Pre-seizure, today, I was medicated with Zofran and Torodol for nausea and headache. My seizure was typical. I was medicated with the usual: Lydicane, Etomidate, Caffeine. Stimulus was bi-lateral again today. My seizure was 38 seconds peripheral and 51 seconds EEG. Wave form and amplitude were both excellent, and cessation was very clean. Today was my last approved treatment (insurance). Dr. Clopton’s staff was calling for more approvals today. I got 25 mcg Fentenyl (x2) in Recovery for pain, and 2 Percocet in Recovery 2. I could feel an improvement immediately after treatment (compared to before.) Negativity and worry were both gone. I notice the ringing in my ears much worse today. It seems to increase with every treatment.

I was out of Recovery quickly today. Home by 3:00 after a 12:20 treatment. This headache today is persistent! Likewise, the nausea won’t seem to go away today either. As a result, I have eaten almost nothing all day. I can’t eat before treatment, of course, and I ate very little afterwards as well. I will get caught up on calorie intake tomorrow.

2 Comments:

Blogger Pelli Pell said...

Ditto melblog's comments! And though it can make you a little anxious at times, I think it is good that your thoughts have moved beyond just dealing with your mental state - that you are thinking about what you will do in the future. This is a huge success, and one you should be very proud of. Since your work prior to your illness was likely a large part of your identity, it is going to be hard not to be anxious about what your work, and your identity will be now that you're starting to overcome your illness. Just take it slow - there are so many options waiting for you!

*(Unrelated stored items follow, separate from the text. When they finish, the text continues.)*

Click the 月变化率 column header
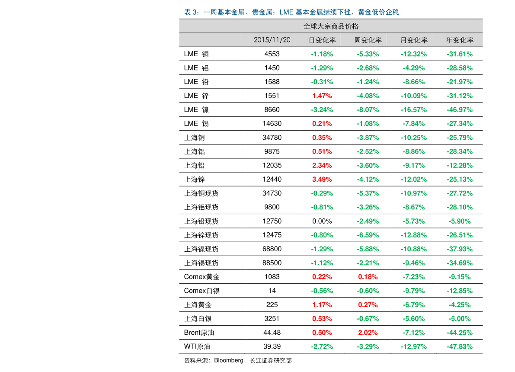 (x=414, y=40)

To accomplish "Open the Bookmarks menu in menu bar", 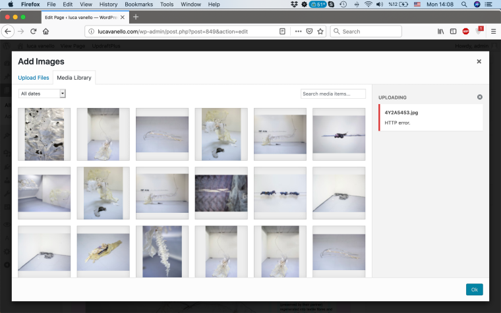I will coord(138,4).
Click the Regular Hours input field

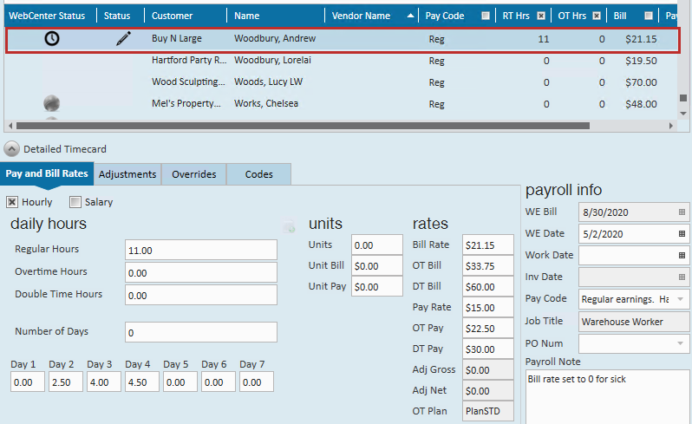click(200, 250)
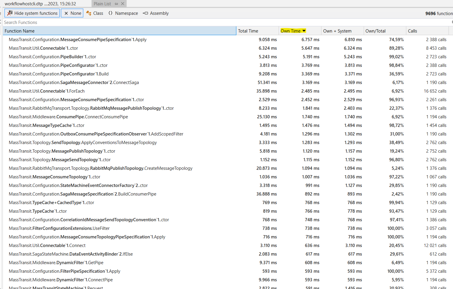Click the icon at the right of the search field
This screenshot has width=453, height=289.
[x=452, y=22]
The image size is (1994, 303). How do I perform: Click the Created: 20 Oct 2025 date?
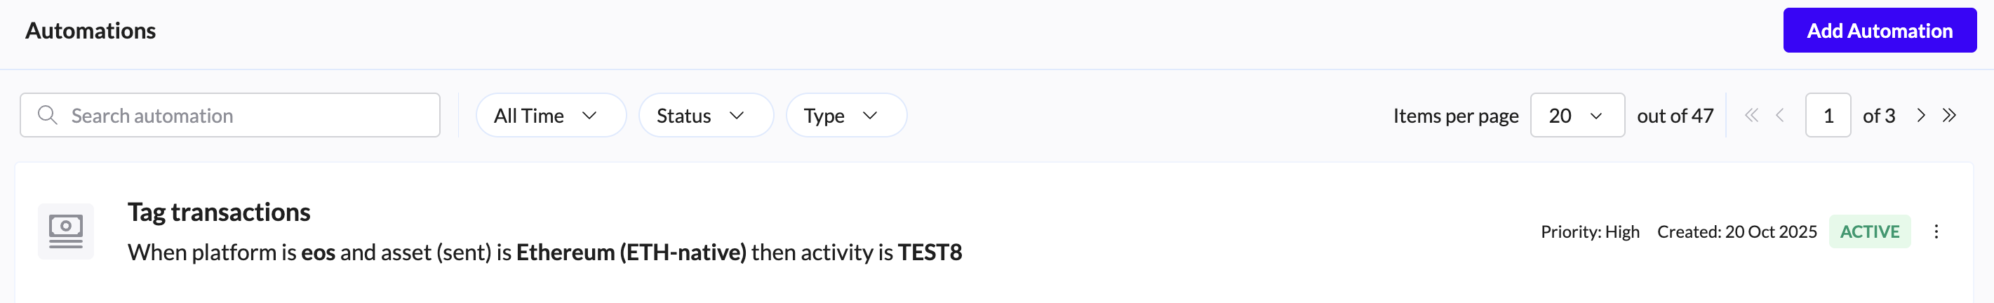(x=1736, y=232)
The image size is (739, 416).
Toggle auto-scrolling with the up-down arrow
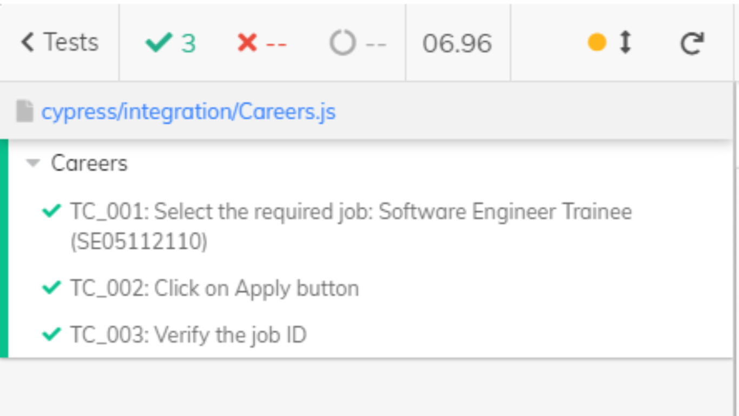coord(625,42)
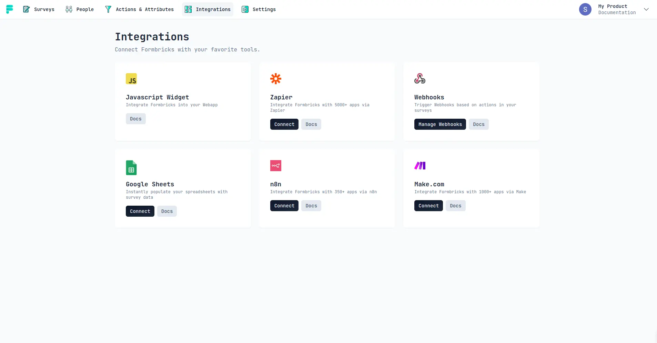Go to the People tab
The width and height of the screenshot is (657, 343).
[80, 9]
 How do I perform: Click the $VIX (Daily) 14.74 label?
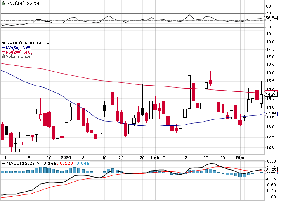point(28,43)
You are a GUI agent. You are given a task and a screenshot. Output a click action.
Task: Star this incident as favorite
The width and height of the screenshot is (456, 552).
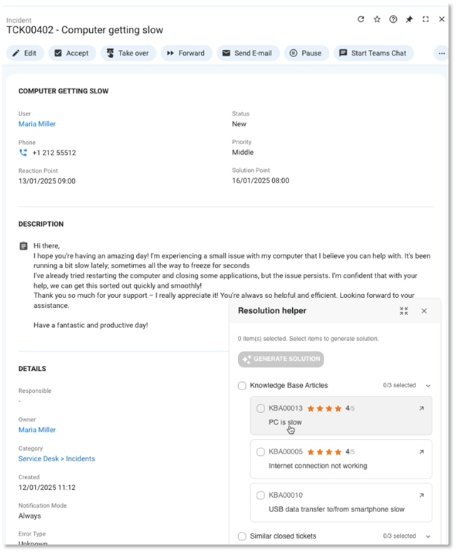(x=377, y=20)
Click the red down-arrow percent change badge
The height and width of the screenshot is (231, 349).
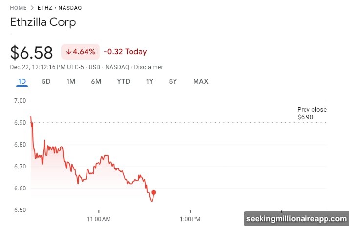(80, 52)
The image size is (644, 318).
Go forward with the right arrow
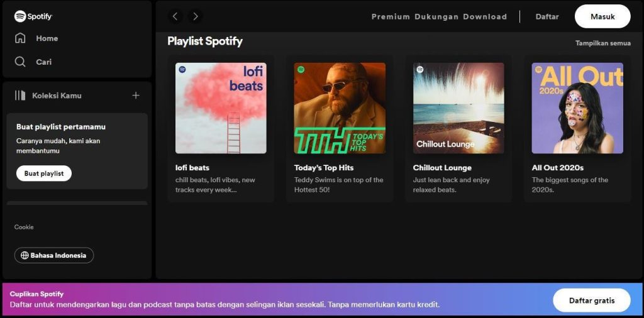(196, 16)
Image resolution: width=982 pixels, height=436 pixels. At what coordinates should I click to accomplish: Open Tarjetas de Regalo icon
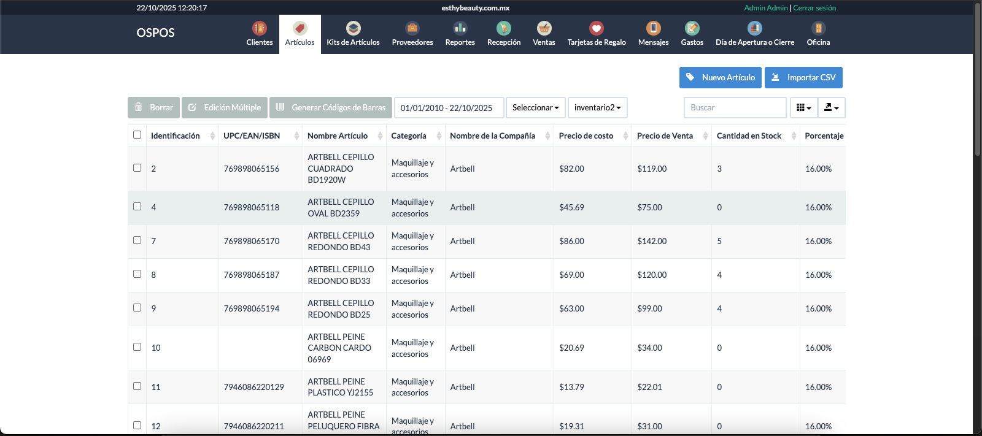[596, 28]
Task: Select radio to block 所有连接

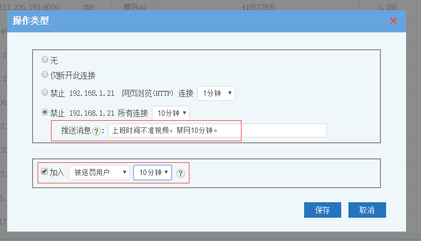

One idea - I wonder if taking an online class - without a time limit so you can work at your own pace while going through ECT - might help you sample a new interest that could turn into a possible work venture. And this might also help you feel like you are taking a step towards getting your life back on track, instead of feeling restless that you aren't able to do much towards finding work. Just a thought...

Keep up the good work Mike - you're doing great! I'm sure your wife is proud of the progress you've been making!

1:33 PM  
Anonymous Anonymous said...

No posts since Monday? Everything ok?